- _TASK TO CARRY OUT_: Copy exactly, please, each line of the data below until the line that contains "Select the Company A label" has been copied, beginning at the top.

[Stored records]
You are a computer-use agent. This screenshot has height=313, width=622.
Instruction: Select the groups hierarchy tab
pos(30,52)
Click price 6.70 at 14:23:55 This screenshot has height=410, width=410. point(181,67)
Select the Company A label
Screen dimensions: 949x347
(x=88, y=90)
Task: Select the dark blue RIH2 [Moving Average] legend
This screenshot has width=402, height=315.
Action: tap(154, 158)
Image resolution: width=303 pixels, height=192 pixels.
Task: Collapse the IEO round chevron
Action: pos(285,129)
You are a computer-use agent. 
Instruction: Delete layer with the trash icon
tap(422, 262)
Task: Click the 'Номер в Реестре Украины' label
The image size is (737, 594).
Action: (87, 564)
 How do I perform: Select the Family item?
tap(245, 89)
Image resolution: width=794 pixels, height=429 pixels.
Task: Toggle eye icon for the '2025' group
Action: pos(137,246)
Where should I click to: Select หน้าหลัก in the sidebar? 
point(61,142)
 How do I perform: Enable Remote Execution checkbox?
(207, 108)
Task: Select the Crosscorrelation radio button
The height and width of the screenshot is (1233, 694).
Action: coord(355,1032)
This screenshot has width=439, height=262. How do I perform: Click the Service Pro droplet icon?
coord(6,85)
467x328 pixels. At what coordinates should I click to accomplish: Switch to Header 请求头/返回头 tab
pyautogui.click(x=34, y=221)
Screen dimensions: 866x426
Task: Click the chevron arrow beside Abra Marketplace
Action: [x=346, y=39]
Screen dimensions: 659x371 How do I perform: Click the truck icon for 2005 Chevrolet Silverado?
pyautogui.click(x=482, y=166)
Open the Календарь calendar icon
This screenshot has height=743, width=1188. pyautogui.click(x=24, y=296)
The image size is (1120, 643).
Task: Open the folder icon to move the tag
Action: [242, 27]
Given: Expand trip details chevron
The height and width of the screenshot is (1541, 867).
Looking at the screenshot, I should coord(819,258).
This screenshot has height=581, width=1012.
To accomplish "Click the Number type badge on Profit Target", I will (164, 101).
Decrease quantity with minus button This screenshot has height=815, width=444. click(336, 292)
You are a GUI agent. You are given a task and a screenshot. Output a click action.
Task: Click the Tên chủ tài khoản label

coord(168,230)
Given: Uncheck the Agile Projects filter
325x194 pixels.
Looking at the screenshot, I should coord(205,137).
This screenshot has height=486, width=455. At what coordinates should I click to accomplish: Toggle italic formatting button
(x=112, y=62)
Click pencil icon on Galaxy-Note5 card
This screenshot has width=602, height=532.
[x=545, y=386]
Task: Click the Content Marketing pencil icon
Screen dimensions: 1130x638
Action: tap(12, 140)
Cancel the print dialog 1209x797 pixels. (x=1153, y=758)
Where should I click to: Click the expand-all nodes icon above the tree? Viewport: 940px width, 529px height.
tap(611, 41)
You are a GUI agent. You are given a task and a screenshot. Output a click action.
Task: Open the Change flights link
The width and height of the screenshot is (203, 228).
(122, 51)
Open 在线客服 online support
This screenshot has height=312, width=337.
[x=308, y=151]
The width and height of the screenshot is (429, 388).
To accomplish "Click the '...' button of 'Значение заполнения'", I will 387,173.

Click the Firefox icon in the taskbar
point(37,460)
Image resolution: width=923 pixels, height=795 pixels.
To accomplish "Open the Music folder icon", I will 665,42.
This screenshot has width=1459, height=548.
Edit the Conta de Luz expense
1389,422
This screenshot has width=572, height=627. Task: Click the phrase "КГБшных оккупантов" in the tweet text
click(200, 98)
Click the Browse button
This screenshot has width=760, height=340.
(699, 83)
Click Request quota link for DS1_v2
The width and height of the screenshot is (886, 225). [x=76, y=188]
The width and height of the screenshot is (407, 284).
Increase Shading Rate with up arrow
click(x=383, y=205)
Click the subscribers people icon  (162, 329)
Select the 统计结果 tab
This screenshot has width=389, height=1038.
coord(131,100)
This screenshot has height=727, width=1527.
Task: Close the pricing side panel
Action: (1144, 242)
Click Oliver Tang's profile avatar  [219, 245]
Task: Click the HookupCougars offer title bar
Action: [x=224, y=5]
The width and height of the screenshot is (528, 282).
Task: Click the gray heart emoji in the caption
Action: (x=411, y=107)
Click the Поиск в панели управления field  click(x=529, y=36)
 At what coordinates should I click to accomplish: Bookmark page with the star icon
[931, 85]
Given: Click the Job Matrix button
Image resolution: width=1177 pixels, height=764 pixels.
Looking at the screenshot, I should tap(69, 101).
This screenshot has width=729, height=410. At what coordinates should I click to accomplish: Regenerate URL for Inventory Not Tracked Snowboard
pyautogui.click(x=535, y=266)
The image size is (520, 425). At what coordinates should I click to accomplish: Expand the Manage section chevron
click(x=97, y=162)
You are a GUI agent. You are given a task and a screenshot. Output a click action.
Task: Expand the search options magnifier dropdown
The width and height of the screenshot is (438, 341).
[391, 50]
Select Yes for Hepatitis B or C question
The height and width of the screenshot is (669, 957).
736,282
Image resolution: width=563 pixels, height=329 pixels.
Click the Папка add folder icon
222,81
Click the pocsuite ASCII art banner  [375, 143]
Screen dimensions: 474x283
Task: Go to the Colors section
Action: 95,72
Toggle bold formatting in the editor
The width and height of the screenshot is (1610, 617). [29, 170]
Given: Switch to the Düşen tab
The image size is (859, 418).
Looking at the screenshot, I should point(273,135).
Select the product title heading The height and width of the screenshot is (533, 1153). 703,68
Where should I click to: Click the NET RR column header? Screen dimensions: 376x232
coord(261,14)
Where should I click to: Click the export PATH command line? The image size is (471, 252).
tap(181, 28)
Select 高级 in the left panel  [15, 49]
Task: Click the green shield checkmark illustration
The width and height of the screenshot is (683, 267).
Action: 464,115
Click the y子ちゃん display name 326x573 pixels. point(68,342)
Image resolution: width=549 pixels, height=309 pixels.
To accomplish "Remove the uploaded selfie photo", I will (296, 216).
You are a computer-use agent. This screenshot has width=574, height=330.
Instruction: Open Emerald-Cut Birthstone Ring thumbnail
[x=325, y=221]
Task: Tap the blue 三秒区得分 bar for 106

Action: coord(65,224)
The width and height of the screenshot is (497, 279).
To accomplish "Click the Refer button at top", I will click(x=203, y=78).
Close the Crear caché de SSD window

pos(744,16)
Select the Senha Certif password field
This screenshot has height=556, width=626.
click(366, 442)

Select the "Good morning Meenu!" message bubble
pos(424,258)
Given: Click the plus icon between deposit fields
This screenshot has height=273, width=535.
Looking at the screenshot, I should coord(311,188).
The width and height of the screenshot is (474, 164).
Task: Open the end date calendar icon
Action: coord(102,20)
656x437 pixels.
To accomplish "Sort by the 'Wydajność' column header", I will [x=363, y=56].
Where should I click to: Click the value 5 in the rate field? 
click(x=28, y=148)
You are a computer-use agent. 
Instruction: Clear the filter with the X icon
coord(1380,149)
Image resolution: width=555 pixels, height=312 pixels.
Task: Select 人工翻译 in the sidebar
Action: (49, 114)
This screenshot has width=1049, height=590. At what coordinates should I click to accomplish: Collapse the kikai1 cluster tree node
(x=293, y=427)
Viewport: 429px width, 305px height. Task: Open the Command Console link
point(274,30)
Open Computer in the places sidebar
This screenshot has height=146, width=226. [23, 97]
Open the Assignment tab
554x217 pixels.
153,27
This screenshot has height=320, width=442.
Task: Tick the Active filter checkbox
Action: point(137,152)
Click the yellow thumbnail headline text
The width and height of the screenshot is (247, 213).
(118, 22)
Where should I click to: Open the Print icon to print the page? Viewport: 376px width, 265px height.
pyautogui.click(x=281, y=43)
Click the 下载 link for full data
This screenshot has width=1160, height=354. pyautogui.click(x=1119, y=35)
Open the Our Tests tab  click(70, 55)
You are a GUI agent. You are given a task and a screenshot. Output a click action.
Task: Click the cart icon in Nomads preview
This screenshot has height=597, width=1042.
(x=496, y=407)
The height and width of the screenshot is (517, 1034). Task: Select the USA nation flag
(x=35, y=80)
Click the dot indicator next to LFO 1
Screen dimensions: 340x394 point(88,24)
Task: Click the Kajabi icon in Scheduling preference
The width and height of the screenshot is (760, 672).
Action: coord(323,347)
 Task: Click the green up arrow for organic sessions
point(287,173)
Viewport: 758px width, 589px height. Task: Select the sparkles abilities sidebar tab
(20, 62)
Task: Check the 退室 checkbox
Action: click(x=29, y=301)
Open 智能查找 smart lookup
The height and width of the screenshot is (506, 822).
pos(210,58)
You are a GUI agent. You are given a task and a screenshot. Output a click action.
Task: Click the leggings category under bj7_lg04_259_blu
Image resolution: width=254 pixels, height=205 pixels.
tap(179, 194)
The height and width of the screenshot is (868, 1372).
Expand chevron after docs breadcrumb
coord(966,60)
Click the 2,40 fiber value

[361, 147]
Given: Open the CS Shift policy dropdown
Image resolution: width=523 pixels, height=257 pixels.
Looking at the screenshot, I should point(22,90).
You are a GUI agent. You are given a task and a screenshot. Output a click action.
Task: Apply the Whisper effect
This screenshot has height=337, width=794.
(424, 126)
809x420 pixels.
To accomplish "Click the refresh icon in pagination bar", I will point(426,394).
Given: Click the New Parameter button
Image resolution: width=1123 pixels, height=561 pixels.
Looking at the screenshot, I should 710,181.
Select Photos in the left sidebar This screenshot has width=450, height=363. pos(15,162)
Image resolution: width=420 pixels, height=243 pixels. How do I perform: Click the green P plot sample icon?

- _RESULT OF THIS EXERCISE_:
You are a computer-use agent. This screenshot has height=313, width=622.
Instruction: Select the groups hierarchy tab
pos(30,52)
Click price 6.70 at 14:23:55 This screenshot has height=410, width=410. point(181,67)
Select the Company A label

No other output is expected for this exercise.